Data shown Block Start

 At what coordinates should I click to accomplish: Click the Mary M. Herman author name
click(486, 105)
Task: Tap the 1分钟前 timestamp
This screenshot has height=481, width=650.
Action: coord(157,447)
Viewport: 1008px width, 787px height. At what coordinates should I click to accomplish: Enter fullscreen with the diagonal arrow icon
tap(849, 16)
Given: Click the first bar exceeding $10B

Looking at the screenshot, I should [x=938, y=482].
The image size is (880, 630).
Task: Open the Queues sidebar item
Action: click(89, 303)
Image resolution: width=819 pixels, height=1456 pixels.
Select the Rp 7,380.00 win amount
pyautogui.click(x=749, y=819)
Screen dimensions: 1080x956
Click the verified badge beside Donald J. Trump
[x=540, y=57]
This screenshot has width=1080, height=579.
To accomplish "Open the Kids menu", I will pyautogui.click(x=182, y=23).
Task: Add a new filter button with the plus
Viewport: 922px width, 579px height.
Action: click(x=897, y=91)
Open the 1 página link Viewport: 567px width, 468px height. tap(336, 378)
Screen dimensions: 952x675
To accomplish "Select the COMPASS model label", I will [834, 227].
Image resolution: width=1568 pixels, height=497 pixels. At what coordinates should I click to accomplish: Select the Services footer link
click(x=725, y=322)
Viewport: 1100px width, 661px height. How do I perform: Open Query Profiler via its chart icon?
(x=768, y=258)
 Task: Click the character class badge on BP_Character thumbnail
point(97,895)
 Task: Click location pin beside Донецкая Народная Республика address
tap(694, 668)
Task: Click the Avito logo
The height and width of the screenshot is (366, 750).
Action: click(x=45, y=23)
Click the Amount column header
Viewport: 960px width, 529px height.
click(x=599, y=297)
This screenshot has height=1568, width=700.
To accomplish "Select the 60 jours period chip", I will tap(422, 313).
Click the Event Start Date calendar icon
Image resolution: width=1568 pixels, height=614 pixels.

Data shown Block End

Copy every record above out again, word for word.

Response:
 At what coordinates should I click to accomplish: Click the Mary M. Herman author name
click(486, 105)
Task: Tap the 1分钟前 timestamp
This screenshot has height=481, width=650.
Action: coord(157,447)
Viewport: 1008px width, 787px height. At what coordinates should I click to accomplish: Enter fullscreen with the diagonal arrow icon
tap(849, 16)
Given: Click the first bar exceeding $10B

Looking at the screenshot, I should [x=938, y=482].
The image size is (880, 630).
Task: Open the Queues sidebar item
Action: click(89, 303)
Image resolution: width=819 pixels, height=1456 pixels.
Select the Rp 7,380.00 win amount
pyautogui.click(x=749, y=819)
Screen dimensions: 1080x956
Click the verified badge beside Donald J. Trump
[x=540, y=57]
This screenshot has width=1080, height=579.
To accomplish "Open the Kids menu", I will pyautogui.click(x=182, y=23).
Task: Add a new filter button with the plus
Viewport: 922px width, 579px height.
Action: click(x=897, y=91)
Open the 1 página link Viewport: 567px width, 468px height. tap(336, 378)
Screen dimensions: 952x675
To accomplish "Select the COMPASS model label", I will [834, 227].
Image resolution: width=1568 pixels, height=497 pixels. At what coordinates should I click to accomplish: Select the Services footer link
click(x=725, y=322)
Viewport: 1100px width, 661px height. How do I perform: Open Query Profiler via its chart icon?
(x=768, y=258)
 Task: Click the character class badge on BP_Character thumbnail
point(97,895)
 Task: Click location pin beside Донецкая Народная Республика address
tap(694, 668)
Task: Click the Avito logo
The height and width of the screenshot is (366, 750).
Action: click(x=45, y=23)
Click the Amount column header
Viewport: 960px width, 529px height.
click(x=599, y=297)
This screenshot has height=1568, width=700.
To accomplish "Select the 60 jours period chip", I will tap(422, 313).
Click the Event Start Date calendar icon
Image resolution: width=1568 pixels, height=614 pixels.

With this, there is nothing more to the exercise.